Michael was born and grew up in Edinburgh prior to moving to Glasgow to undertake his undergraduate degree.  He completed an undergraduate Masters at the University of Glasgow in Aeronautical Engineering (MEng (hons)), and then spent a short time in the aerospace industry before moving to Brisbane, Australia to undertake a PhD.  He completed this at the University of Queensland in Biomedical Engineering, working on a microneedle vaccine technology (the Nanopatch).   His work in this area led to a number of publications, conference presentations and patents which were licenced to Vaxxas Pty Ltd, a start-up company established with $15m funding to commercialise this technology.

In 2011 Michael joined Vaxxas as a foundational team member working on avariety of projects and leading aspects of the device development engineering.  Although he enjoyed this role he chose to return to academic research in 2014 where he has been establishing new lines of research in the area of microdevices for health.

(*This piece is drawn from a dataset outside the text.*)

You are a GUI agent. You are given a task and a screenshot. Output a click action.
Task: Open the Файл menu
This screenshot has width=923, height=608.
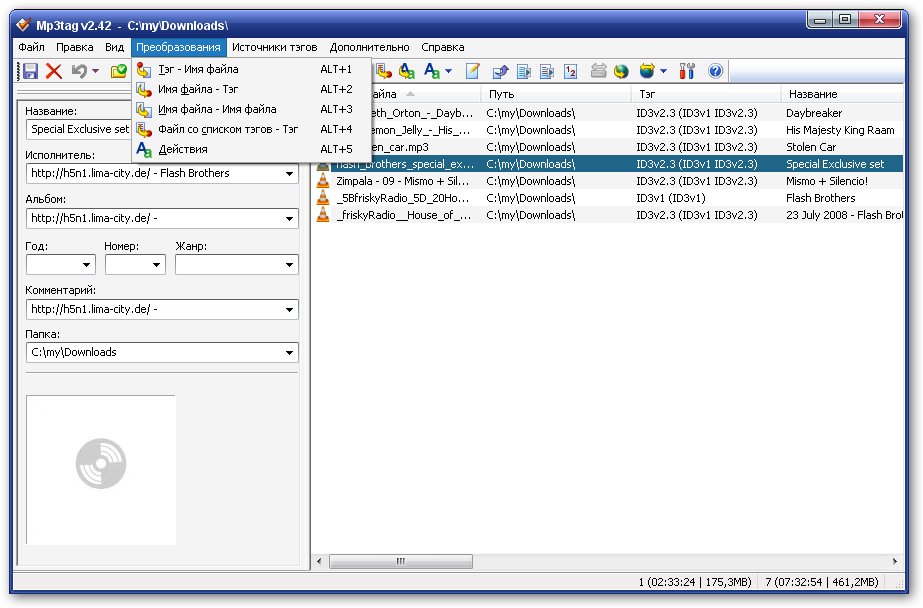tap(31, 47)
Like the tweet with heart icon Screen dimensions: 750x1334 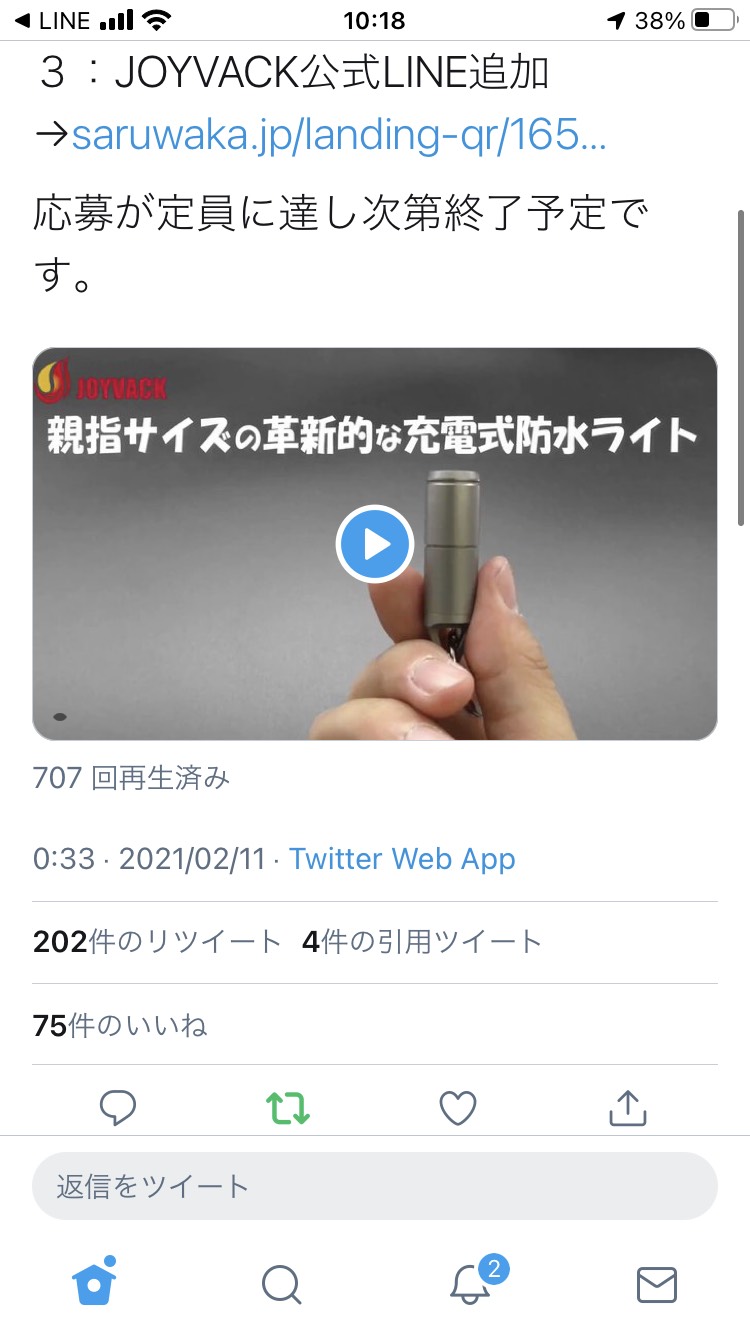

In late 2017 Michael returned to Scotland where he joined Heriot-Watt University’s School of Engineering and Physical Sciences as an Assistant Professor in Biomedical Engineering.  In this position he is building his research program focussed on simple microtechnolgies for tissue-based measurement and sensing.  He is also involved in teaching on the undergraduate engineering programmes within the school.

Research interests

Michael’s research takes a multi-disciplinary approach to the development of novel biomedical devices centred around a strong understanding of soft-tissue biomechanics on the micron-scale.  Within this realm, his work is then focussed on the following areas:

  1. Understanding the fundamental properties of tissue biomechanics and how they are perturbed;
  2. Microfabrication of minimally-invasive sensing technologies for health and disease;
  3. Biomimetic ways to interact with tissues and how this can be used to develop new materials etc.

The main goal of Michael’s research is to develop simple, effective technology for patient health using a materials-based, micron-scale approach.